Tout est-il irrémédiablement sombre ? « C’est curieux, je n’avais jamais vu la moindre parcelle d’espoir dans ce morceau jusqu’à ce que je l’écoute avec des amis. Dans le chœur d’enfants final, quand les violons entrent, c’est comme un refrain populaire (tout bien considéré, le Propriétaire de Winterreise). Ce n’est pas tant une question d’espoir que de survie. » Cette fin, Rufus l’associe au refrain final du La damnation de Faustlui qui « fait partie de ceux qui aiment Berlioz », un compositeur dontOffertoire de Requiem apparaît comme un filigrane sonore Rex tremendae.

Après cet ultime dépoussiérage musical, le disque préserve les applaudissements au lieu de laisser s’échapper notre imagination. «C’est mon choix. Pour moi, les applaudissements rappellent qu’il s’agit de l’enregistrement de la création mondiale. Quand on se demandera à l’avenir pourquoi telle ou telle chose n’a pas fonctionné (il y a des erreurs que j’entends, ce n’est pas grave, mais je suis le compositeur), je voulais qu’on se souvienne que c’est un témoignage”, a-t-il déclaré.

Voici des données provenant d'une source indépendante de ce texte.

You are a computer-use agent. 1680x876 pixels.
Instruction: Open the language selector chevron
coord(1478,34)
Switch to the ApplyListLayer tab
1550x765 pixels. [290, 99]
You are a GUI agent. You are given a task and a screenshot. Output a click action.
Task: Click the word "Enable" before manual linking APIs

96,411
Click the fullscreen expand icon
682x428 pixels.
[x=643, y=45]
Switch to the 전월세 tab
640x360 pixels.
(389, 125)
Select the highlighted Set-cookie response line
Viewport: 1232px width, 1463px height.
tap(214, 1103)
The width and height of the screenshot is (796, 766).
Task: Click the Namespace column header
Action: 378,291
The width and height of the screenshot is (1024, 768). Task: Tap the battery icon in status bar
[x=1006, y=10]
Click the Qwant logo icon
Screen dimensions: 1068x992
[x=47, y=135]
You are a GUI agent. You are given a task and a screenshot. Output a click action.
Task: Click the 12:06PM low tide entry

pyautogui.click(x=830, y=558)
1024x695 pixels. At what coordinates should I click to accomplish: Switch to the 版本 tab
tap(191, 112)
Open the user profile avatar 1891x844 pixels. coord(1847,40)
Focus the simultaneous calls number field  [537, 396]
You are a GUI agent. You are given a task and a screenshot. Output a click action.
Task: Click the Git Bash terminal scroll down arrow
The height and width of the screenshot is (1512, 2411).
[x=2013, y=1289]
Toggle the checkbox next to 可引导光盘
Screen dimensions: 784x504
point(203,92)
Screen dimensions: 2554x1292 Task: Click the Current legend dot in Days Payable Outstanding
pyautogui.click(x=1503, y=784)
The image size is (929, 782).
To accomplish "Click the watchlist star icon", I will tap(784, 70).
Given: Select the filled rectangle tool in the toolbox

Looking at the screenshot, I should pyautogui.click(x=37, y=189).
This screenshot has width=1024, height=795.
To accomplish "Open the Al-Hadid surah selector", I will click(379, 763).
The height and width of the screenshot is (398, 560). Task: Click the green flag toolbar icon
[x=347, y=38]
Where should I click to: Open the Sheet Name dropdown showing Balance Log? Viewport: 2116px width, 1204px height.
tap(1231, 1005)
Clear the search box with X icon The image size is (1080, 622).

Désormais, Rufus Wainwright rêve de composer un opéra-comique, mais surtout de retourner en studio, à l’automne, pour un album pop.

Requiem de rêve

Par Rufus Wainwright, d’après un texte de Lord Byron et la messe de requiem. Meryl Streep, Anna Prohaska, la Maîtrise de Radio , le Chœur et l’Orchestre Philharmonique de Radio France. Réalisé par Mikko Franck. Warner 2173250060.